What you need to do:
All entries shown below must be given again word for word.

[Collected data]
· · · · ·

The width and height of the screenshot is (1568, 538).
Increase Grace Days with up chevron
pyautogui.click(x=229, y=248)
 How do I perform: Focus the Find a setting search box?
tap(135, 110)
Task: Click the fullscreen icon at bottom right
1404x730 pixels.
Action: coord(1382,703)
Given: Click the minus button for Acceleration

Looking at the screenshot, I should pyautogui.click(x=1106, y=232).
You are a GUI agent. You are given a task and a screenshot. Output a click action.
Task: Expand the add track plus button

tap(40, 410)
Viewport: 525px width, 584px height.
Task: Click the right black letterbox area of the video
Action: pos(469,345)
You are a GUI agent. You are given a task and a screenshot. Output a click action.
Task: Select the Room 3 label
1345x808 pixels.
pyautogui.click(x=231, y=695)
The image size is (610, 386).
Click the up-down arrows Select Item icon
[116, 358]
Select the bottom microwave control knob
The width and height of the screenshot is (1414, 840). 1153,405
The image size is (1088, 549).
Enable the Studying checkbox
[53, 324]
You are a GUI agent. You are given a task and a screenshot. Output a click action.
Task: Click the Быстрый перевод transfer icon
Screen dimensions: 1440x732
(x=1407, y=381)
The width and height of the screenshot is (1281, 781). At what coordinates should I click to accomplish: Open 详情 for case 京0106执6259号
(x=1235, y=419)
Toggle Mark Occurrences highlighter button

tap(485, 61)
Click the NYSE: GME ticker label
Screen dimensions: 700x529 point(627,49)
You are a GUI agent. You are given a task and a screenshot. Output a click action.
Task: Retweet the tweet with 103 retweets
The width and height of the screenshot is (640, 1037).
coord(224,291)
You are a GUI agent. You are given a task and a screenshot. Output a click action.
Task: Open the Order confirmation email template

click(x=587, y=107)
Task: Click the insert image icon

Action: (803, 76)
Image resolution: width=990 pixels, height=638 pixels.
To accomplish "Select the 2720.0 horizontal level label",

· · · · ·

Solution to this problem:
The width and height of the screenshot is (1568, 538).
Increase Grace Days with up chevron
pyautogui.click(x=229, y=248)
 How do I perform: Focus the Find a setting search box?
tap(135, 110)
Task: Click the fullscreen icon at bottom right
1404x730 pixels.
Action: coord(1382,703)
Given: Click the minus button for Acceleration

Looking at the screenshot, I should pyautogui.click(x=1106, y=232).
You are a GUI agent. You are given a task and a screenshot. Output a click action.
Task: Expand the add track plus button

tap(40, 410)
Viewport: 525px width, 584px height.
Task: Click the right black letterbox area of the video
Action: pos(469,345)
You are a GUI agent. You are given a task and a screenshot. Output a click action.
Task: Select the Room 3 label
1345x808 pixels.
pyautogui.click(x=231, y=695)
The image size is (610, 386).
Click the up-down arrows Select Item icon
[116, 358]
Select the bottom microwave control knob
The width and height of the screenshot is (1414, 840). 1153,405
The image size is (1088, 549).
Enable the Studying checkbox
[53, 324]
You are a GUI agent. You are given a task and a screenshot. Output a click action.
Task: Click the Быстрый перевод transfer icon
Screen dimensions: 1440x732
(x=1407, y=381)
The width and height of the screenshot is (1281, 781). At what coordinates should I click to accomplish: Open 详情 for case 京0106执6259号
(x=1235, y=419)
Toggle Mark Occurrences highlighter button

tap(485, 61)
Click the NYSE: GME ticker label
Screen dimensions: 700x529 point(627,49)
You are a GUI agent. You are given a task and a screenshot. Output a click action.
Task: Retweet the tweet with 103 retweets
The width and height of the screenshot is (640, 1037).
coord(224,291)
You are a GUI agent. You are given a task and a screenshot. Output a click action.
Task: Open the Order confirmation email template

click(x=587, y=107)
Task: Click the insert image icon

Action: (803, 76)
Image resolution: width=990 pixels, height=638 pixels.
To accomplish "Select the 2720.0 horizontal level label",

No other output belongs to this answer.